Selecting the right surgeon is a big deal

Workers' Compensation was designed to provide the best available medical treatment possible. A good surgical results benefits all stakeholders. The patient has a better outcome, the employer gains an employee who is productive in the workplace, and the insurance company ultimately pays less indemnification by way of permanent disability and a reduced cost for medical follow up care.

Over the decades since its original enactment 1911, the issue of cost of medical care has come to the forefront. Some states, such as New Jersey, prohibit an employee's free selection of a medical provider. Additionally, some employers and their insurance companies have contractually negotiated a best price fee with medical providers and have an established medical care networks, consequently restricting the employee's free selection.

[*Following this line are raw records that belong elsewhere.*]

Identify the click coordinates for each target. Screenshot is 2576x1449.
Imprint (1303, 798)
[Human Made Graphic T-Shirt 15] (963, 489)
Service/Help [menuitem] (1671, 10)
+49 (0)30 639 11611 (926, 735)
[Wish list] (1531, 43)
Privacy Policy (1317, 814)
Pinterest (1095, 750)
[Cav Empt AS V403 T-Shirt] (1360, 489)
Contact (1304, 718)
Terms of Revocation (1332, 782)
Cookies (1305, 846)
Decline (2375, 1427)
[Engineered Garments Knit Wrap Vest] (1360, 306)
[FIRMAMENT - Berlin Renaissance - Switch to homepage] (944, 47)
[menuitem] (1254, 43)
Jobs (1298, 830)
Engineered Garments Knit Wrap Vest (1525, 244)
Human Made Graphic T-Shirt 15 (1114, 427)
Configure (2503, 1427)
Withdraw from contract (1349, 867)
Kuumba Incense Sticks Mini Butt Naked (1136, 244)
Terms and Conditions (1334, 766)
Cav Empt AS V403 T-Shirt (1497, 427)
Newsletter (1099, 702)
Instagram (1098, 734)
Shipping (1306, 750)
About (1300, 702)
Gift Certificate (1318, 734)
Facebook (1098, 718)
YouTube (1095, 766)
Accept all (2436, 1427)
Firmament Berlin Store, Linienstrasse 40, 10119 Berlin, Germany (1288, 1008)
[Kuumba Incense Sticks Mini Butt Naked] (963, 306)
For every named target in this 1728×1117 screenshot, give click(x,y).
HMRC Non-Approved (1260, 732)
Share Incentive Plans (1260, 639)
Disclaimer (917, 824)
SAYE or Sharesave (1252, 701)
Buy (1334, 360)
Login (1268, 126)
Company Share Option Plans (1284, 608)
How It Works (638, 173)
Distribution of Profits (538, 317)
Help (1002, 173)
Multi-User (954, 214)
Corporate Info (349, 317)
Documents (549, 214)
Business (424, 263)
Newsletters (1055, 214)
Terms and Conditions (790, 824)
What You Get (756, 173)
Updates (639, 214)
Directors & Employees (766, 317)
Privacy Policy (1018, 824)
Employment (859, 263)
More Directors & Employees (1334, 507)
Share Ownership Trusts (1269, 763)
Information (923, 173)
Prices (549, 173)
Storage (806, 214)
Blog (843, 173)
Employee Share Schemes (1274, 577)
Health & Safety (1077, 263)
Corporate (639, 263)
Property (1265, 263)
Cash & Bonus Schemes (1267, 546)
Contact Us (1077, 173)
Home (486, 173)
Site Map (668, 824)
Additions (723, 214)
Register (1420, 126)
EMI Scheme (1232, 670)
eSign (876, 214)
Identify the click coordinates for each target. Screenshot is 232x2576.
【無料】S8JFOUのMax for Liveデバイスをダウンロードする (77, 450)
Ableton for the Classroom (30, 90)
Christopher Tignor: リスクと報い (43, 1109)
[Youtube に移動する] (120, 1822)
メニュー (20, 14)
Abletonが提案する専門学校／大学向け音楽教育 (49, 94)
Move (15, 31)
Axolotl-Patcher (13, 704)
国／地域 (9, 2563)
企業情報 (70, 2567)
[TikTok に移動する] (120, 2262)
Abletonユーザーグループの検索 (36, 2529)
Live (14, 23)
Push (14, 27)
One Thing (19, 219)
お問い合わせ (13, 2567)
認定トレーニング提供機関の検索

A recent article authored by Peter Scardino is the chief of surgery at Memorial Sloan Kettering Cancer Center (MSK) focuses on the need to select the best surgeon in order to obtain the best outcome.

“You can think of surgery as not really that different than golf.” Peter Scardino is the chief of surgery at Memorial Sloan Kettering Cancer Center (MSK). He has performed more than 4,000 open radical prostatectomies. “Very good athletes and intelligent people can be wildly different in their ability to drive or chip or putt. I think the same thing’s true in the operating room.”

The difference is that golfers keep score. Andrew Vickers, a biostatistician at MSK, would hear cancer surgeons at the hospital having heated debates about, say, how often they took out a patient’s whole kidney versus just a part of it. “Wait a minute,” he remembers thinking. “Don’t you know this?”

“How come they didn’t know this already?”

In the summer of 2009, he and Scardino teamed up to begin work on a software project, called Amplio (from the Latin for “to improve”), to give surgeons detailed feedback about their performance. The program—still in its early stages but already starting to be shared with other hospitals — started with a simple premise: the only way a surgeon is going to get better is if he knows where he stands.

Vickers likes to put it this way. His brother-in-law is a bond salesman, and you can ask him, How’d you do last week?, and he’ll tell you not just his own numbers, but the numbers for his whole group.

Why should it be any different when lives are in the balance?